Given an element of $SO(n)$, it can be decomposed as the product of rotations through planes (two-dimensional subspaces of $\mathbb{R}^n$), for example, using Givens rotations.
However, because rotations don't commute, if we are only given a particular basis for $\mathbb{R}^n$, we can not necessarily generate any element of $SO(n)$ as a product of rotations through planes spanned by pairs of any two basis vectors. (See the paragraph beginning with "Notice that..." here.)
Analogously, knowledge of all sectional curvatures (i.e. of every 2-dimensional subspace of $\mathbb{R}^n$) completely determines the Riemannian curvature tensor (see here or here).
But if we are only given the sectional curvatures corresponding to planes spanned by pairs of two vectors from a particular basis, then we do not know enough to determine the entire Riemannian curvature tensor (as the answers to this MathOverflow question argue).
Question: Are these two facts related or connected on some level?

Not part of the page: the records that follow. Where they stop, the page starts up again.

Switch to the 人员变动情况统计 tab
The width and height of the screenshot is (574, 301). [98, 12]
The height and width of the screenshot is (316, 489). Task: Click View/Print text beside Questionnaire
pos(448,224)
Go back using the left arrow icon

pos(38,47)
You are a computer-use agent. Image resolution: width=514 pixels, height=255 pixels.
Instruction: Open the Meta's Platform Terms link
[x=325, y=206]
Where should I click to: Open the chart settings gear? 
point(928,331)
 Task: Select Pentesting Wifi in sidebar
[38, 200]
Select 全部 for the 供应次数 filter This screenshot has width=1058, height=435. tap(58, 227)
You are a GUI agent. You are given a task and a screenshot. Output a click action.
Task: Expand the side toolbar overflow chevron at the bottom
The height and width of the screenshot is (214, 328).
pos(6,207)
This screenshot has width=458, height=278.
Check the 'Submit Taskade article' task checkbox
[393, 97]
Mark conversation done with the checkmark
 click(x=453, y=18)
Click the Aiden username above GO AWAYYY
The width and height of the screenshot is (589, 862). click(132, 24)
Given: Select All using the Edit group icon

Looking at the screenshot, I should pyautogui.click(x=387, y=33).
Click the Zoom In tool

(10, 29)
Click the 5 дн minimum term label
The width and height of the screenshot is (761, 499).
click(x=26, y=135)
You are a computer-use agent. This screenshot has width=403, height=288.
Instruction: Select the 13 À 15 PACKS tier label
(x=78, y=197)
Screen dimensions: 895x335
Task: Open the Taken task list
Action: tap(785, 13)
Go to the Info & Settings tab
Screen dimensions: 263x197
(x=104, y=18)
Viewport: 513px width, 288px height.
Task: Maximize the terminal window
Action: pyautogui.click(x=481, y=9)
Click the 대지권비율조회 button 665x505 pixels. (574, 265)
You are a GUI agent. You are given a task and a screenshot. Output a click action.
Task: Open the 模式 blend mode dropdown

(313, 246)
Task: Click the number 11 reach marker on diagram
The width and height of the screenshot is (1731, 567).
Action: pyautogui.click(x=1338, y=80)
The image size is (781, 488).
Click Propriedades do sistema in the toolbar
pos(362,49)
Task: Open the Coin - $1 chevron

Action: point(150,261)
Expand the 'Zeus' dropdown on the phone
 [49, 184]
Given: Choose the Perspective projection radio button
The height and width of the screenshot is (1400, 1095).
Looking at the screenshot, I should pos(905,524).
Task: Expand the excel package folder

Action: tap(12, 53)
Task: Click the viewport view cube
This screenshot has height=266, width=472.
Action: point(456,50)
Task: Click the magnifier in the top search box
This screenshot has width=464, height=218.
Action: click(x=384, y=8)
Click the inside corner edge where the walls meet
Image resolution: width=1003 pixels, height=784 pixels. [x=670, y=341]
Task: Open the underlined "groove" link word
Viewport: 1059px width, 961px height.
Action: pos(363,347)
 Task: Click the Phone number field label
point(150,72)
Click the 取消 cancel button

In other words, can we intuitively understand the reason why we need all sectional curvatures to determine the Riemannian curvature tensor, and not just those correspond to the planes spanned by a particular given basis, to be that "rotations don't commute"?
Seemingly there would likely be a strong connection between $SO(n)$ and the Riemannian curvature tensor, since both are generated by the inner product/Riemannian metric.
An intuitive "argument" or a pointer to a reference would suffice for an answer.